Отныне, «опасливо» держась "около буржуа", сатирик начинает ставить свой нелицеприятный диагноз состоянию французского общества, точнее — верхних его слоев. За внешней «веселостью» все явственнее проступает пресыщенность, "безыдейная сытость", историческое бесплодие буржуазии; "Традиция, в силу которой главная привлекательность жизни по преимуществу сосредоточивается на борьбе и отыскивании новых горизонтов (словом, то, что ранее было названо "неистощимостью жизненного творчества". — А. Т.), с каждым днем все больше и больше теряет кредит". Современный французский буржуа "давно уже понял, что горизонты могут быть расширены лишь в ущерб ему…".
Он желает и «соответственной» его идеалам республики — "республики без республиканцев", по циническому выражению одного из его кумиров — Тьера, или, как добавляет уже сатирик, "…республики спроса и предложения… республики, в которой не будет ни «приключений» (вроде захвата власти Луи Бонапартом, впоследствии — Наполеоном III. — А.Т.), ни… "горизонтов".
Все беспощаднее анатомирует сатирик этот воцарившийся здесь уклад жизни с его "сонливой простотой воззрений", с отношением к науке лишь как к источнику чисто прикладных знаний и со столь же «прикладными» воззрениями на религию, мораль, искусство.
В последний приезд рассказчика Париж предстает перед ним уже не веселым, а… воняющим. Действительный факт тогдашнего городского неустройства получает под щедринским пером самое широкое и гротескное истолкование: "…известно, что никто не выделяет такую массу естественных зловоний, как благополучный человек", а буржуазному Парижу ныне "остается только упитываться и тучнеть", и его сытость доходит уже "до геркулесовых столпов".
Блестящий сатирический фейерверк вспыхивает в книге по поводу тогдашней французской литературы, вольно или невольно ставшей «потрафлять» вкусам и запросам своего сытого читателя, главным образом интересующегося, "каким телом обладает героиня романа, с кем и когда и при каких обстоятельствах она совершила первый, второй и последующие адюльтеры, в каком была каждый раз платье" и т. п.
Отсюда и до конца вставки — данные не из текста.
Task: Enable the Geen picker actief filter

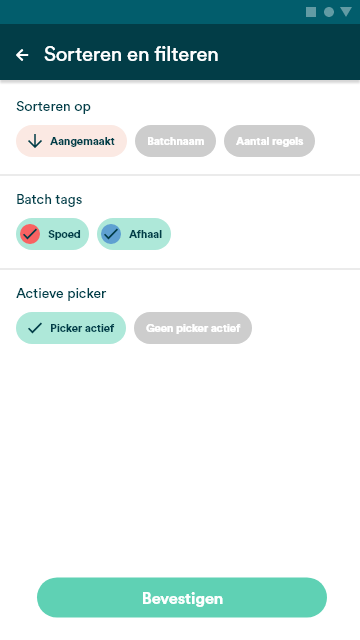Action: pyautogui.click(x=193, y=328)
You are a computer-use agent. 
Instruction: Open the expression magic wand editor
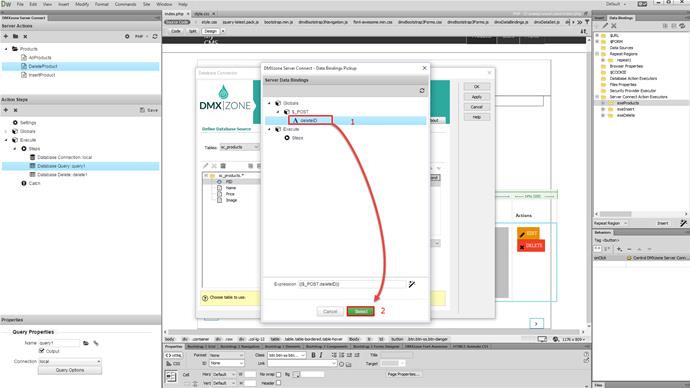pos(411,284)
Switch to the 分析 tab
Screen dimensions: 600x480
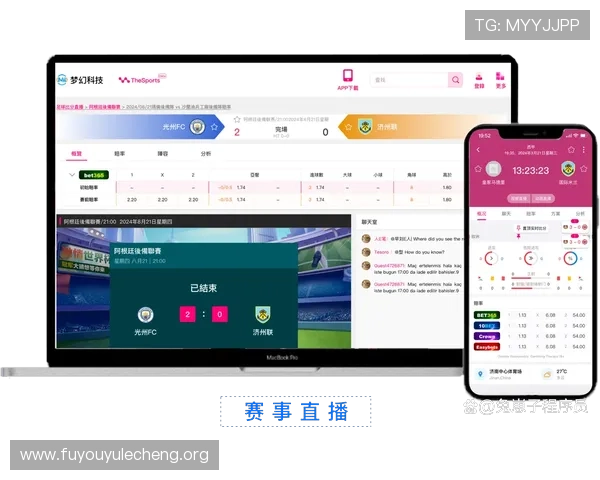[206, 154]
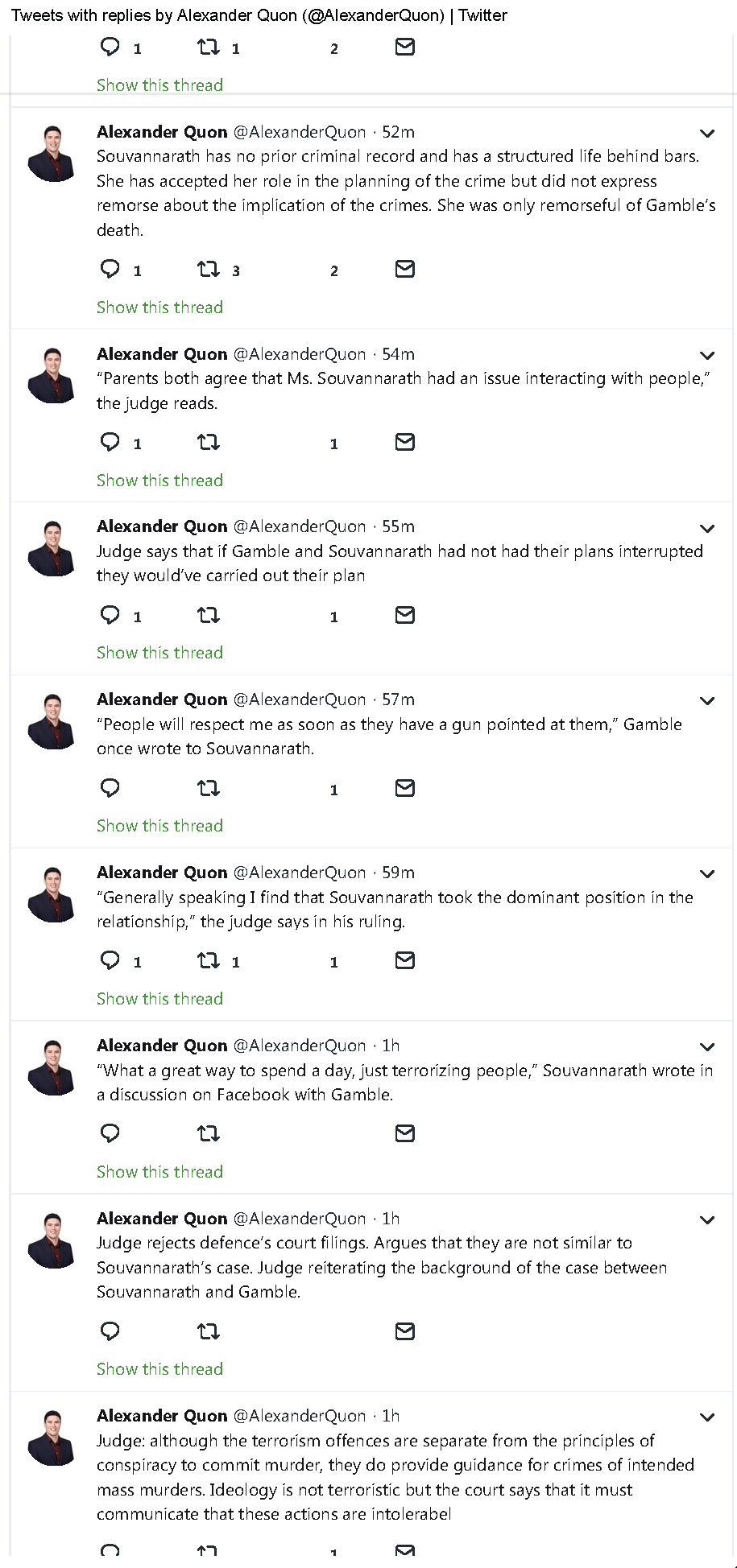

Помимо острой характеристики романа Эмиля Золя «Нана», пользовавшегося поистине скандальным успехом, на этих страницах возникает и пародия. Элементы этого жанра вообще нередки в произведениях Щедрина. Так, в "Господах ташкентцах" описание ночного обыска явно перекликается с известным стихотворением Фета "Шепот, робкое дыханье, трели соловья…": "Ночь, робеющий дворник, бряцания (жандармских шпор. — А. Т.) о тротуары и черные лестницы" и т. д. На сей же раз зло имитируется произведение, написанное согласно выдвинутой Золя концепции натуралистического романа и изобилующее бесчисленными подробностями, объективно именно теми самыми, которых ищет и ждет обленившийся ум читателя. "…Для современного буржуа это мелькание мысли совершенно по плечу, — резюмирует Щедрин. — Ему любы литераторы, которые не затрудняют его загадками, а излагают только его собственные обыденные дела".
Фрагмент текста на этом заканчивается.